I am rather puzzled that I was misunderstood over my "no-holds-barred approach" statement when I clearly stated in the very next sentence "Should we not impose the maximum possible sentences that would consequently produce the best possible results?" A sentence is imposed by a court on a convicted criminal and not on a suspect, so I am afraid you are arguing against a strawman.

No, it does not follow unless one elevates deterrence to a primary.

What is the relevance of hierarchy of goals? If we are trying to achieve something for ten different reasons, should we be less diligent (with respect to effectiveness) on reason number ten if we have the capacity to be 100% diligent on all the ten reasons? So if the fine for a pickpocket comes to $20,000 and we also know for sure that by additionally flogging him, we shall prevent fifty others from doing the same thing, why would we stop short of flogging him just because it is secondary?

A criminal must be punished.

Did I say at any point that a criminal should not be punished? My only argument was that certain crimes that are currently "jailable" [invented word] should not be. This was derived from my "direct danger" hypothesis. A fraudster who has (only) been fined has been punished in full. Why jail him?

If you find that 3 months in prison is insufficient punishment to deter the crime, you increase the penalty

So how would you propose to OBJECTIVELY determine that the "3 months in prison is insufficient punishment to deter the crime"? As a hypothetical example, out of the following, how would you determine which one is the greatest deterrent for rape?

A] 10 years in a "light" penitentiary

B] 5 years in a "medium" jail with hard labour

C] 2 years in a maximum security prison

And how do you deal with the fact that what is a deterrent to one person is actually a motivation to another? e.g. the terrorist who kills 200 people and when tried in court welcomes the death penalty so that he dies for Allah as a martyr and through the huge publicity inspires more terrorism.

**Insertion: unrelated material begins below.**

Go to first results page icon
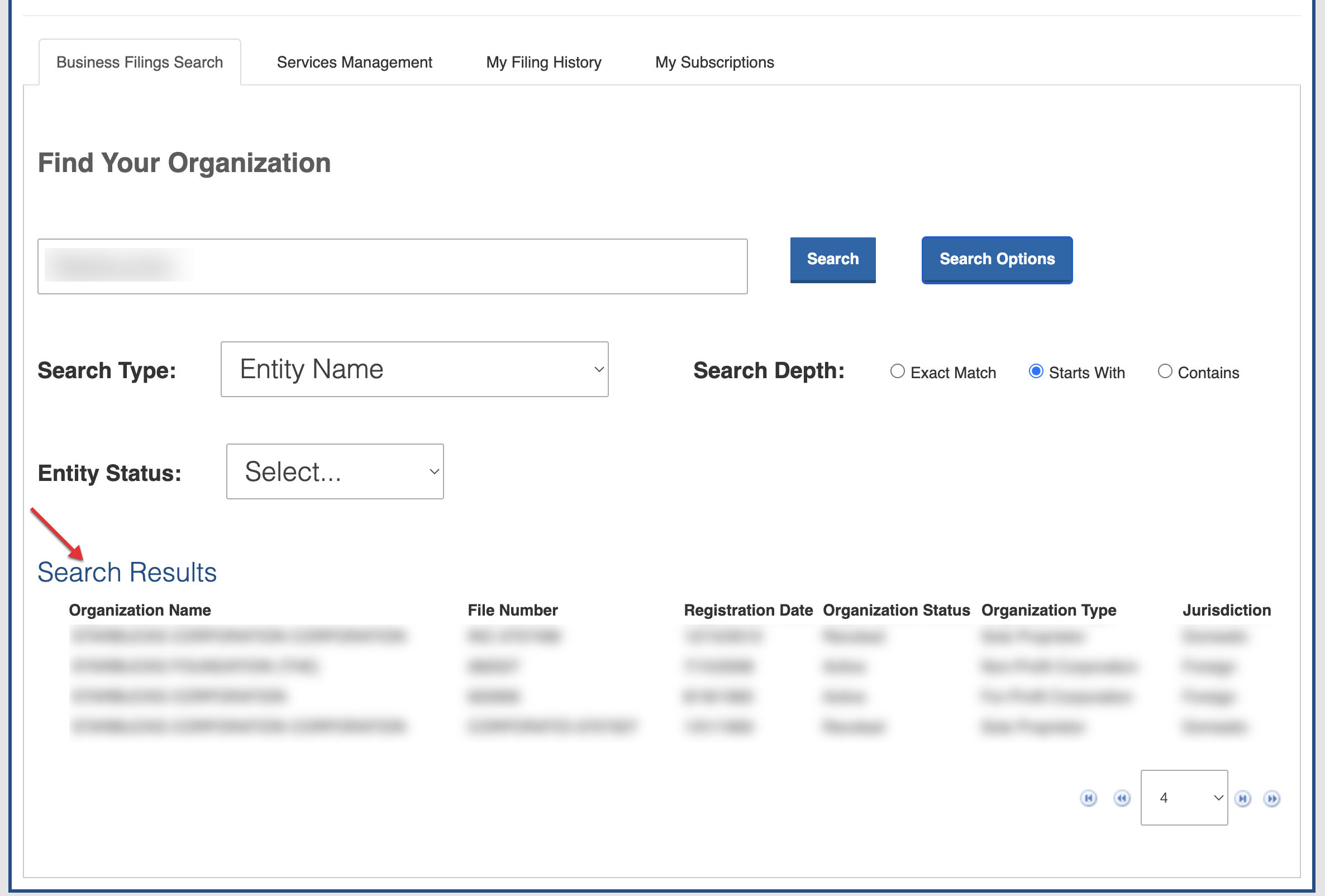Image resolution: width=1325 pixels, height=896 pixels. [x=1088, y=799]
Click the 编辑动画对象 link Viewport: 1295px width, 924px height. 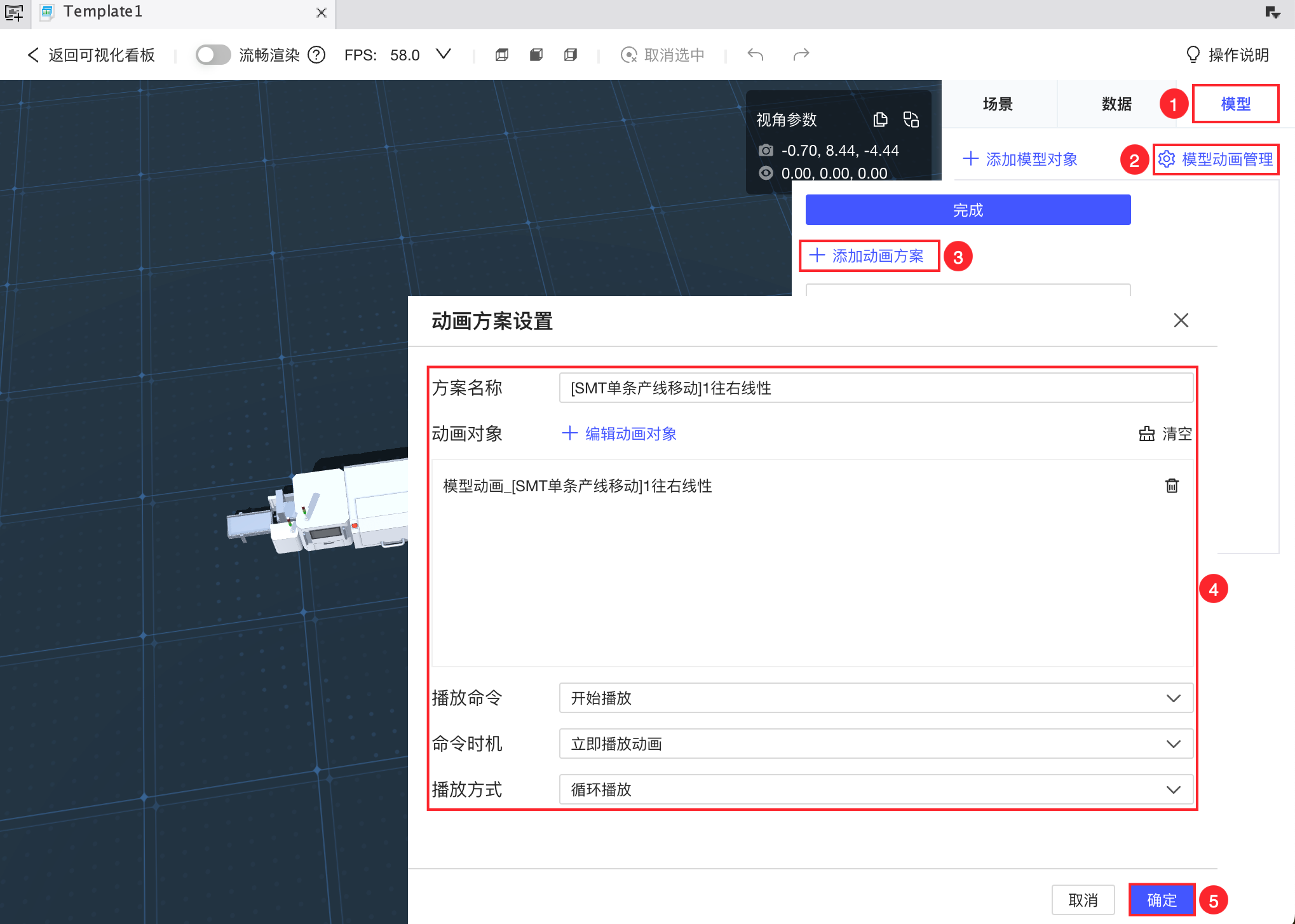(620, 433)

The purpose of retribution is deterrence.

"Retribution" means:

1. A justly deserved penalty

2. Correcting for your wrongdoing

3. Taking revenge (harming someone in retaliation for something harmful that they have done)

"Deterrence" means:

1. A negative motivational influence

2. A communication that makes you afraid to try something

3. The act or process of discouraging actions or preventing occurrences by instilling fear or doubt or anxiety

What is the causal relationship between these two?